Arrow Electronics’ strategy may diverge slightly from its biggest North American rival’s. The company has successfully built up its digital presence over the last decade and appears to be playing all segments of the market. In contrast to Avnet, Englewood, Colorado-based Arrow is keeping its enterprise computing solutions business and believes this makes it a stronger player in the technology market. It is unlikely to divest the business and has, in fact, made strategic acquisitions to boost the unit’s market presence.
In the components distribution business, Arrow plays all sides of the field. It continues to pursue design engineering business and – through its Verical unit – maintains a presence in the commodity volume procurement market. About two-thirds of Arrow’s annual sales come from the components distribution operation, however, and the company cannot afford to yield the M&A field completely to Avnet.
Avnet’s purchase of Premier Farnell may, therefore, spur Arrow to make a similar push in Europe or in the United States. It must be willing, though, to pay a premium for any of the prime targets in the high-end, value distribution market. Alternatively, the company may opt to go for smaller distributors in Europe and North America to cement its standing on the regional markets.
Other mid-size players are lurking in the field. Warren Buffet’s Berkshire Hathaway enterprise can make waves in the sector via its wholly-owned TTI Electronics and Mouser Electronics. So far, the company hasn’t made any efforts to bulk up in the market but it can easily morph into a major player in the segment by making a play for one of the high-value distributors in North America and Europe. Such a move could make it difficult for Arrow and Avnet to establish a lock on the Western design engineering market.
The other two regional distribution markets of Japan and Asia (mainly China) have different dynamics that I will address in a separate article. For now, we believe the Chinese market remains very fluid. It is transitioning from a mainly commodity procurement market filled with dozens of small and medium size enterprises into a higher-value industry. That process will take some time, however, and involve a lot of bloodletting. Although all the major distributors have a presence in China they continue to approach the market warily and have not been as active in consolidating the admittedly young market.

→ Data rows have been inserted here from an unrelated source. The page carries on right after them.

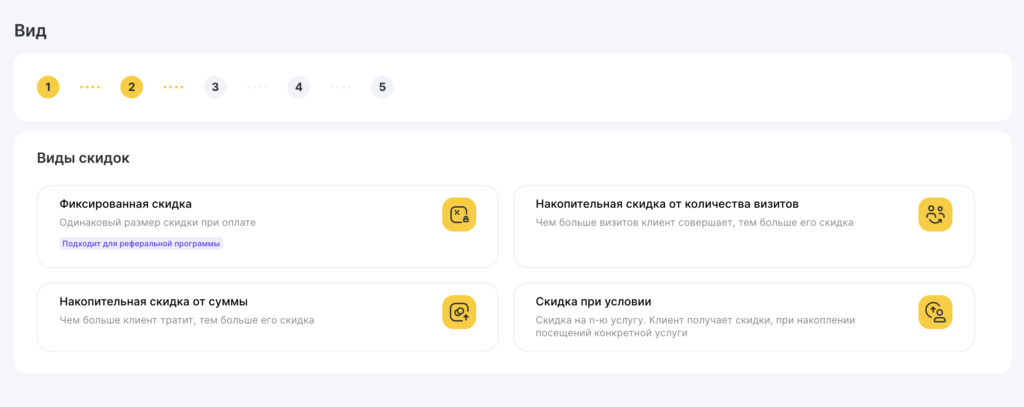The image size is (1024, 407).
Task: Jump to step 4 in wizard
Action: 298,87
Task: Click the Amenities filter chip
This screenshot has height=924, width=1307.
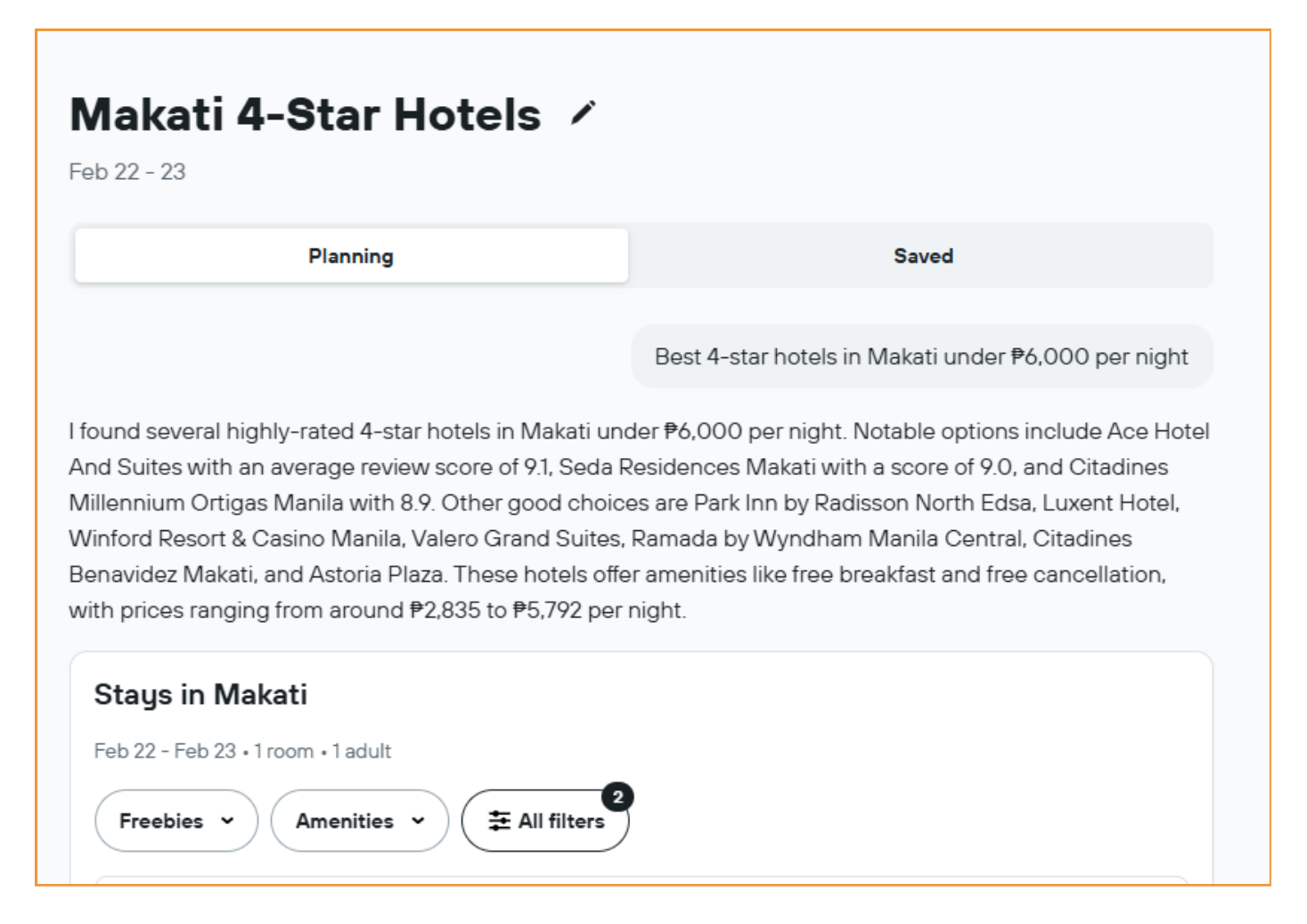Action: point(359,822)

In the last year, for example, Avnet has disengaged from a high-volume supply relationship in China because the business wasn’t as profitable as the company would like, according to Fay. A few other distributors have also been examining their position in the margin-challenged China market and have walked away from deals they consider minimally profitable. Some distributors in Europe have also dialed back their presence in parts of Asia, preferring to first strengthen or revive core operations.
This would seem to be a smart strategy, for now. As Chinese OEMs move up the value chain, however, and as the country’s start up culture evolves, they would need strategic distribution partners that can offer first-rate supply chain management services. At EPSNews, we expect some of the medium-size Chinese distributors to come into play over the next several years as the market matures.
In the short term, most M&A activities in the mid-tier distribution market will continue to take place mainly in North America and in Europe. So, we expect companies that are currently reporting sales in the $100 million to $1.5 billion range to come under the acquisition radar of their bigger competitors.
That is, if they are not the ones bulking up through acquisitions.